**** INPUT MATERIAL

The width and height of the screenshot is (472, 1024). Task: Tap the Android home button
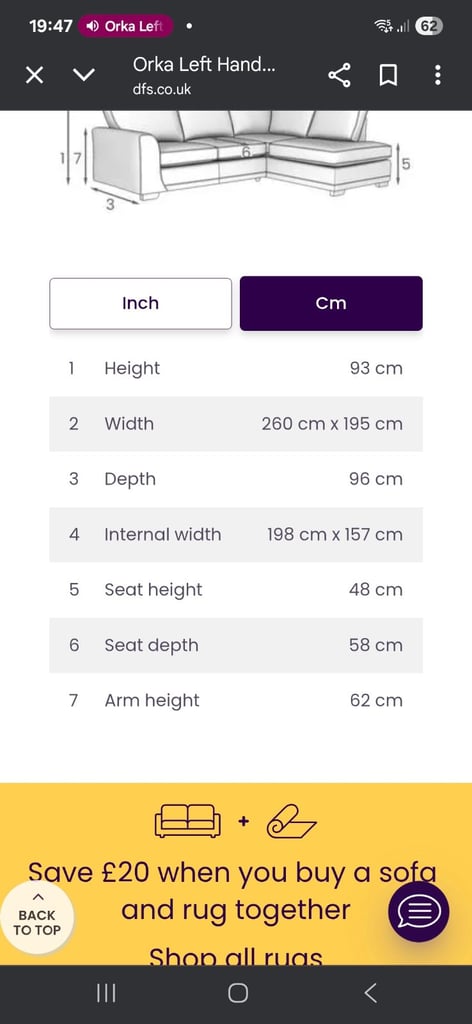(x=238, y=993)
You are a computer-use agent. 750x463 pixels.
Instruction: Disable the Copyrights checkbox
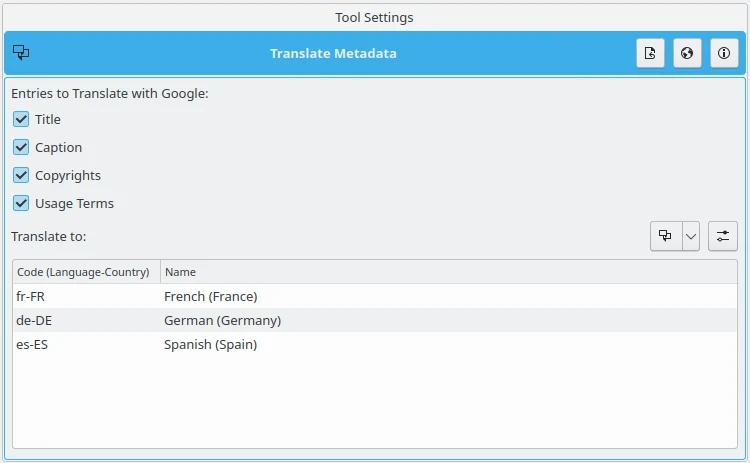[x=21, y=175]
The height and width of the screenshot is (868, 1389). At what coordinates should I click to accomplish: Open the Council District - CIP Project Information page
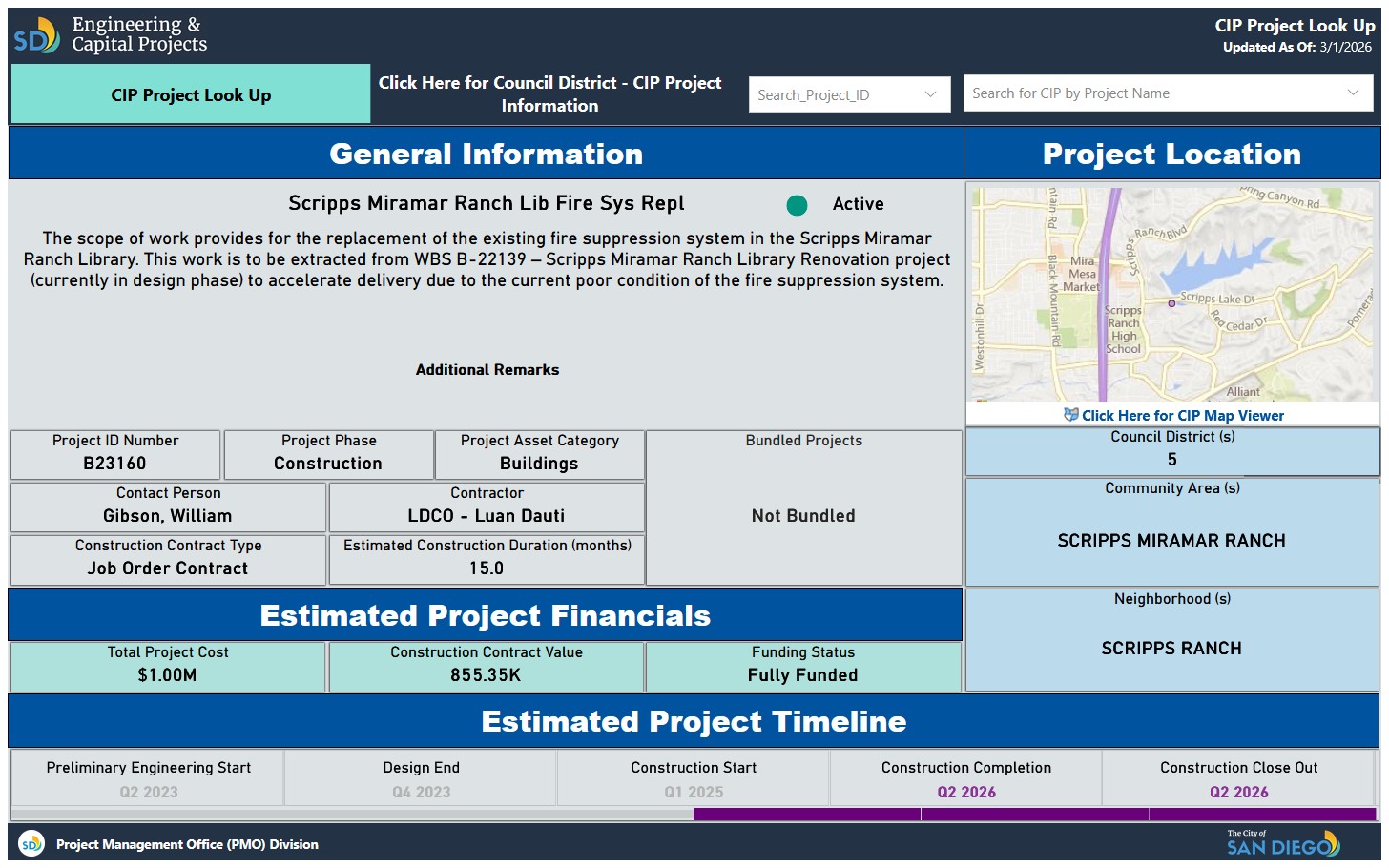[x=549, y=94]
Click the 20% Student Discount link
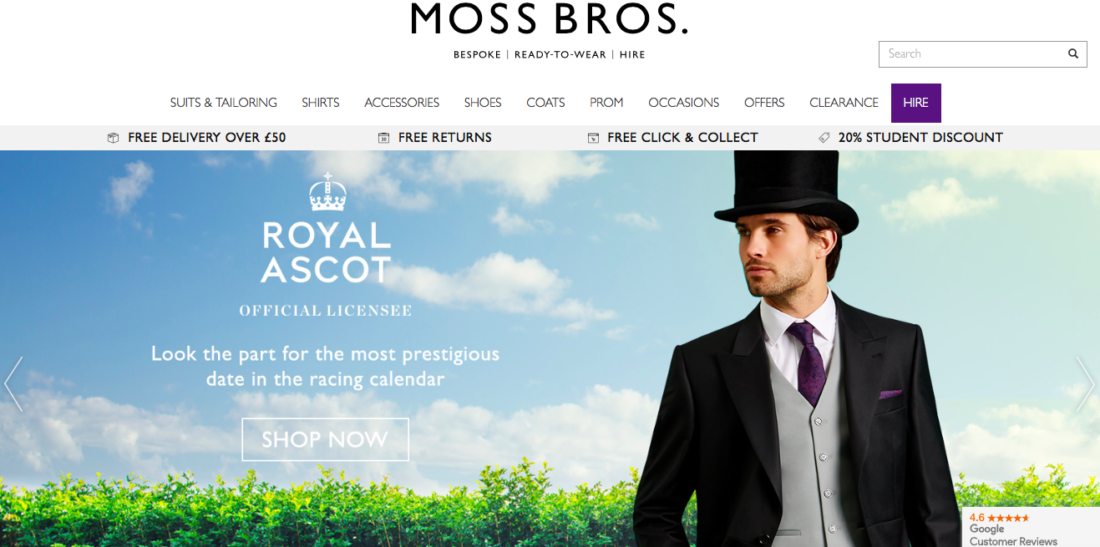 920,138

********

TASK ->
Please retype the lines from the one containing "Instruction: Disable the Copyrights checkbox" through the last line of the records above, exactly as written, and leave out any pictures.

YOUR RESPONSE ->
Instruction: Disable the Copyrights checkbox
[x=21, y=175]
The height and width of the screenshot is (868, 1389). At what coordinates should I click to accomplish: Open the Council District - CIP Project Information page
[x=549, y=94]
Click the 20% Student Discount link
 920,138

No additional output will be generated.